Anschlag auf das Katharinenkloster auf der Sinai-Halbinsel: Mehrere bewaffnete Angreifer eröffneten vor der weltberühmten Pilgerstätte das Feuer auf Polizisten. Der IS reklamierte die Tat für sich.

Sicherheitskräfte vor dem Katharinenkloster (Archivbild)
REUTERS

Sicherheitskräfte vor dem Katharinenkloster (Archivbild)


Erneut hat es in Ägypten einen Angriff an einer christlichen Stätte gegeben. Bewaffnete eröffneten am Dienstagabend vor dem Katharinenkloster auf der ägyptischen Sinai-Halbinsel das Feuer und töteten einen Polizisten. Drei weitere Beamte seien verletzt worden, als sie an einem Kontrollposten an der Straße vor dem weltbekannten Kloster unter Beschuss kamen, teilte das Innenministerium mit.

Demnach werde nach mehreren Angreifern gefahndet. Sicherheitskräfte hätten das Feuer erwidert, die Angreifer seien geflohen. Die Terrormiliz "Islamischer Staat" IS teilte über ihre Propaganda-Agentur Amaq mit, der Angriff sei "von Kämpfern des 'Islamischen Staats'" ausgeführt worden.

Das im sechsten Jahrhundert gegründete Katharinenkloster gilt als ältestes noch bewohntes Kloster des Christentums. Jedes Jahr zieht es Tausende Touristen an. Die Sinai-Halbinsel ist auch eine Hochburg der Dschihadisten. Im Februar waren dort Hunderte koptische Christen vor gewalttätigen Übergriffen durch islamistische Gruppen geflohen.

Vor gut einer Woche waren bei Anschlägen auf zwei koptische Kirchen im Norden Ägyptens insgesamt 45 Menschen getötet und Dutzende weitere verletzt worden.
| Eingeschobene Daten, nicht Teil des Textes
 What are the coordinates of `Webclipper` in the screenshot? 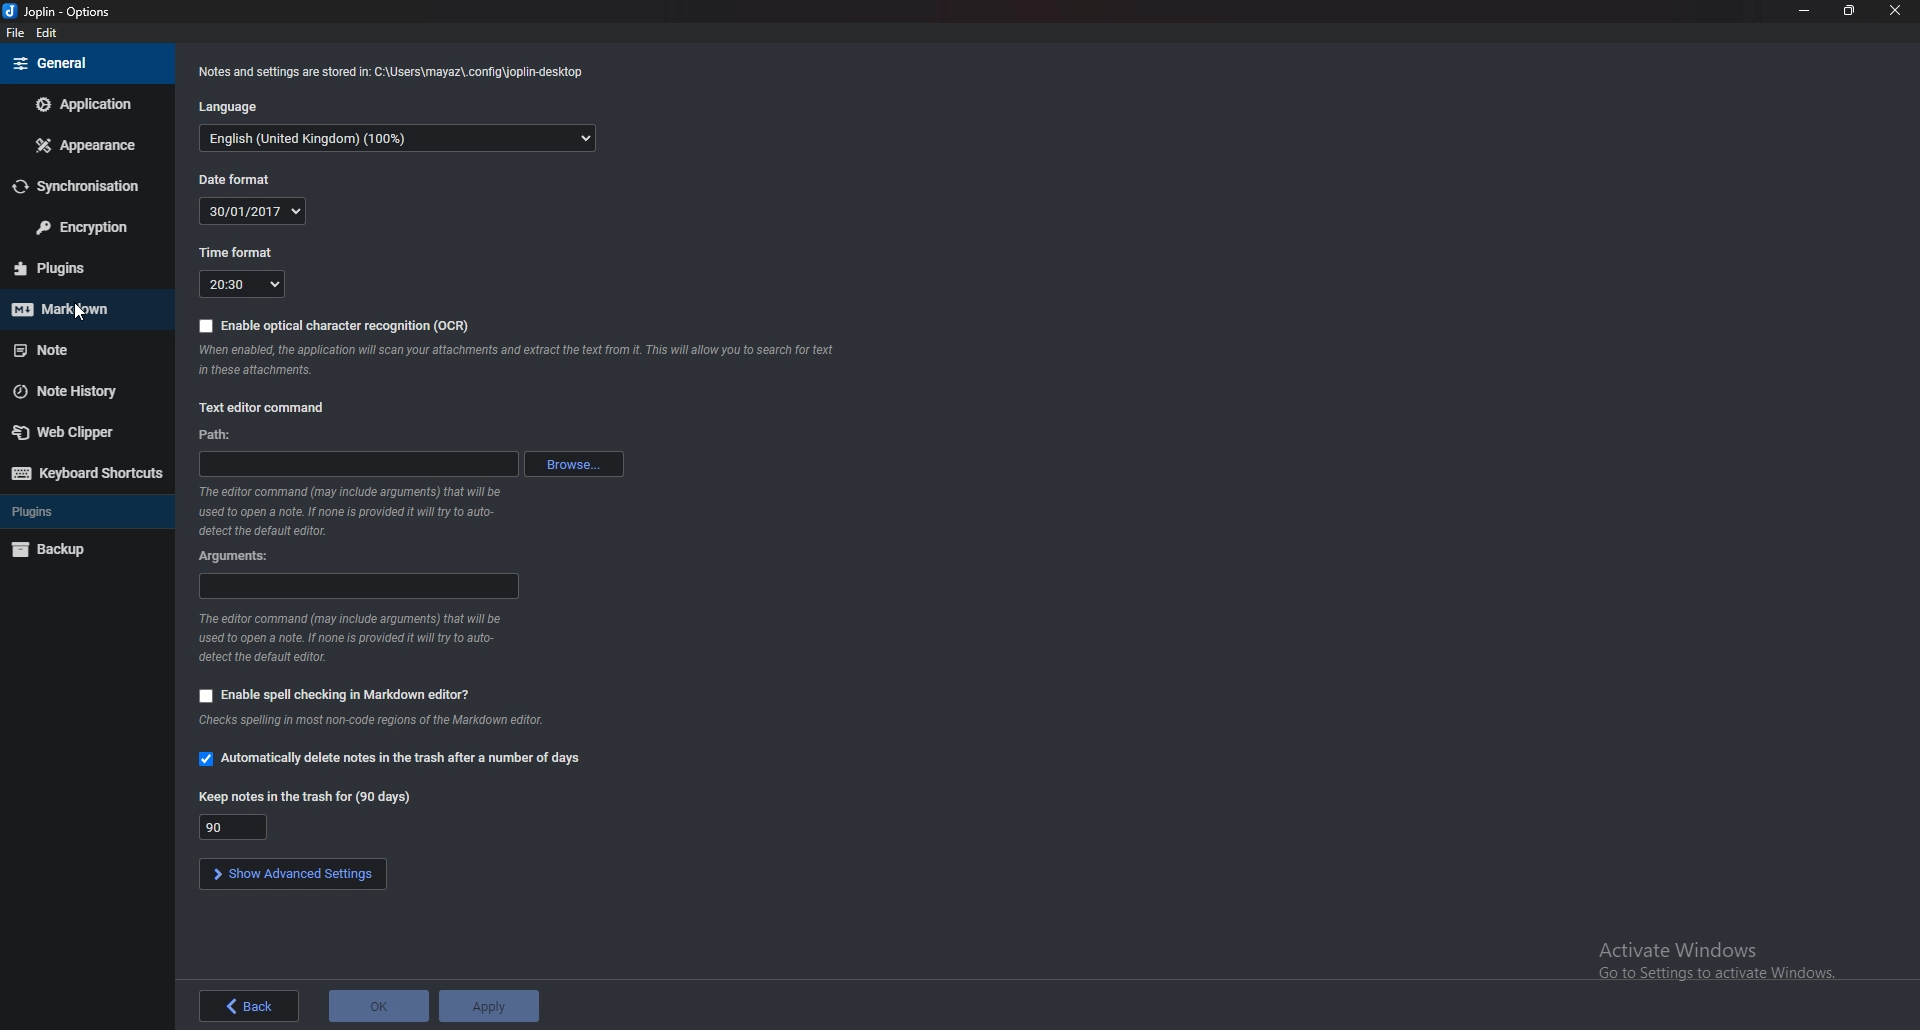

Auch zu den beiden Attentaten am Palmsonntag in Tanta und Alexandria bekannte sich der IS.

Der ägyptische Staatschef Abdel Fattah al-Sisi rief daraufhin einen dreimonatigen Ausnahmezustand aus, der den Sicherheitsbehörden erweiterte Befugnisse einräumt. Christen in Ägypten werden immer wieder zu Opfern von islamistisch motivierten Anschlägen.